猫写真家・沖昌之が3年半かけて20万枚以上撮影した中から厳選。必死になりすぎる猫たちの姿を集めた写真集。のけぞったり、踊ったり、変顔したりする一生懸命でおかしい猫たちに癒され、笑える一冊。

体裁
- 形式: ムック
- ページ数: 96ページ
- サイズ: 16 x 16 x 0.8 cm(正方形のコンパクトサイズ)
- 出版社: 辰巳出版
- 発売日: 2017年9月15日
- 言語: 日本語
- ISBN: 978-4777819454
- その他: カラー写真中心のビジュアルブックで、軽量で持ち運びやすい
もくじ
- 街で見つけた必死すぎるネコ
- 躍動感あふれる個性豊かな姿
- 外猫たちの日常を切り取る
解説
『必死すぎるネコ』は、猫写真家として知られる沖昌之氏の代表作です。沖昌之氏は1978年神戸生まれ。元々は家電の営業マンとして働いていましたが、アパレルのカメラマン兼販売員に転身しました。猫写真の道に進むきっかけとなったのは、初恋のネコ「ぶさにゃん先輩」だと言われています。この出会いが彼の人生を激変させ、猫の撮影に没頭するようになりました。脱サラして本格的に猫写真家として活動を始め、2017年に本作を出版。発売からわずか2週間で1万部を突破し、ネット書店や実店舗で売り切れが相次ぎ、重版が決定するほどの人気を博しました。現在ではシリーズ化され、累計8万部を超えるベストセラーとなっています。

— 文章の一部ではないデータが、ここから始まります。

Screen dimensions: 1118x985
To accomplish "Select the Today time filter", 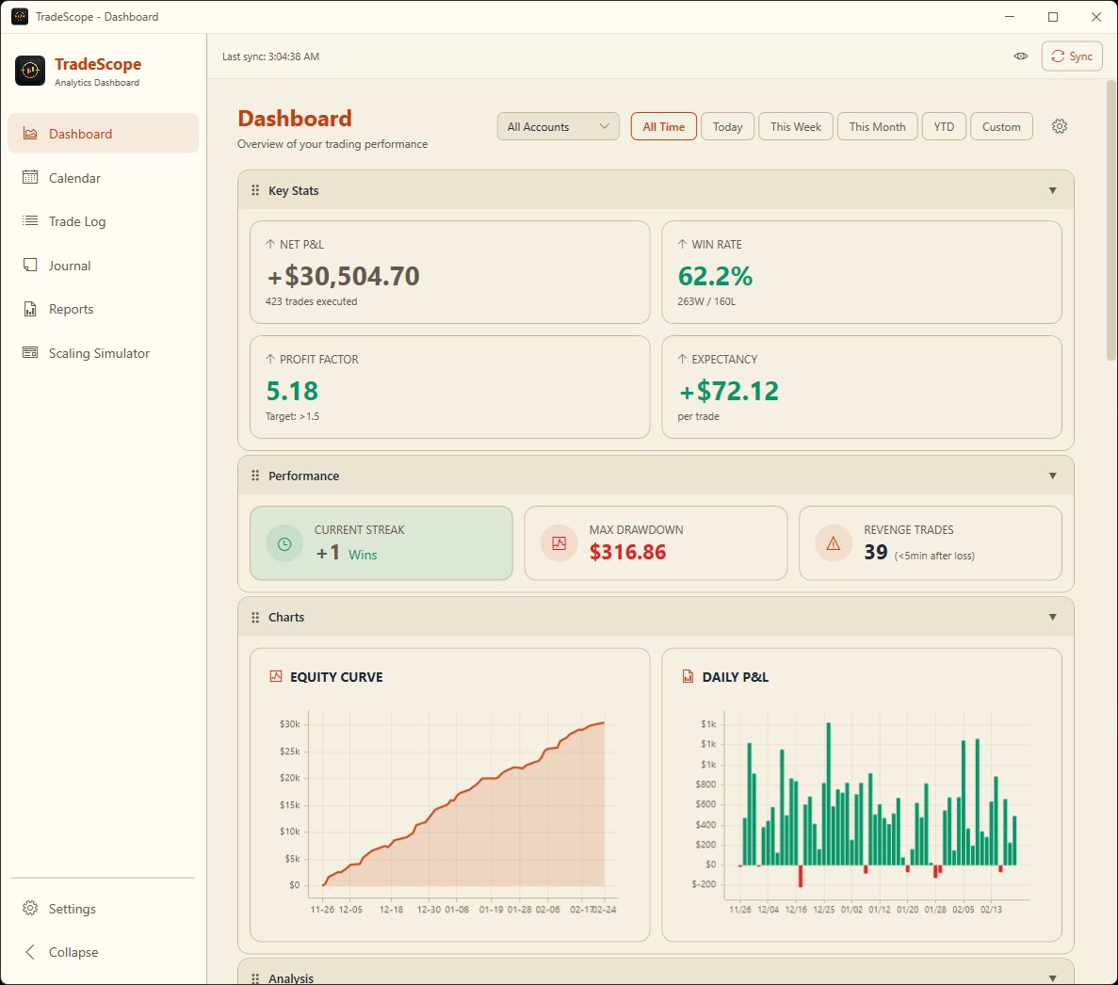I will [x=727, y=127].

本書の魅力は、何と言っても「必死すぎる」猫たちの姿にあります。タイトル通り、猫たちが何かに一心不乱に取り組む様子が、ユーモラスに捉えられています。例えば、壁を乗り越えようと大ジャンプする猫、舞う蝶を必死に追いかける猫、一心不乱に毛づくろいをする猫など、普段の生活では見逃しがちな瞬間を沖氏の鋭い観察眼で切り取っています。これらの写真は、ただ可愛いだけでなく、猫たちの愚鈍で滑稽な側面を強調し、思わず笑ってしまうような面白さを併せ持っています。沖氏自身、3年半にわたり20万枚以上を撮影し、そこから厳選した写真を収録。あなたの町にもいるかもしれない、身近な外猫たちの日常が、生き生きと描かれています。

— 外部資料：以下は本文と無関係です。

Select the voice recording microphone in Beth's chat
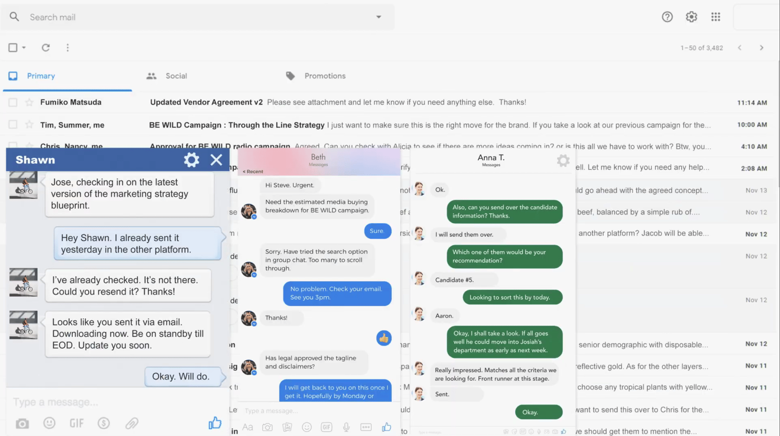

写真のスタイルは、自然体を重視したものです。沖氏は街中を歩き回り、野良猫や地域猫を対象に撮影しています。スタジオ撮影ではなく、屋外でのスナップショットが多いため、猫たちの本能的な行動がダイナミックに表現されています。のけぞるポーズ、変顔、踊るような動きなど、猫の身体能力の高さと意外な表情が満載。読者はこれらの写真を通じて、猫の多様な性格や生態を垣間見ることができます。例えば、ある写真では猫が木に登ろうとして必死に爪を立てる様子が、もう一枚では仲間とじゃれ合う中でおかしなポーズを取る瞬間が捉えられています。これらはすべて、沖氏の忍耐強い待ち伏せとタイミングの妙によるものです。

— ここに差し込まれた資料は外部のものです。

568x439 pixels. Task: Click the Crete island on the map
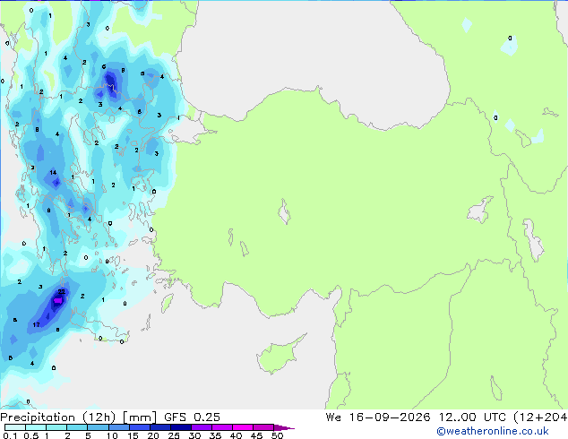[x=99, y=330]
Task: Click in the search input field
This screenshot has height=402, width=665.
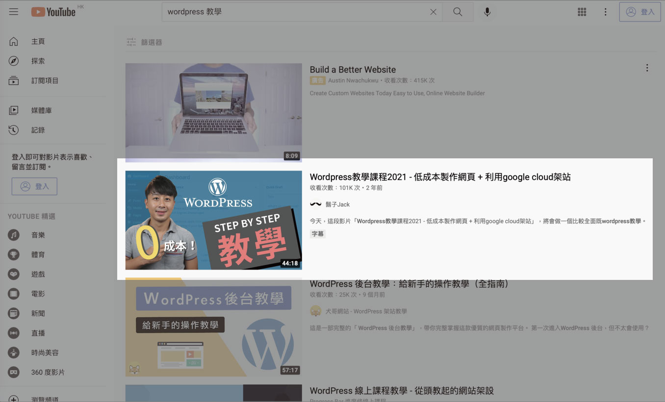Action: (x=294, y=12)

本書の人気の背景には、現代社会のストレスフルな生活があります。忙しい日常の中で、猫たちの必死すぎる姿を見ることで、癒しや笑いを得られるのです。テレビ番組『スッキリ』(日本テレビ)で紹介された際には、キニナルジャーナルで話題となり、さらに注目を集めました。また、『天才!志村どうぶつ園』などのメディア露出も相まって、猫好きの間で口コミが広がりました。ベストセラー漫画『俺、つしま』の作者も絶賛しており、猫写真集界で実力No.1と評される沖氏の地位を確立しました。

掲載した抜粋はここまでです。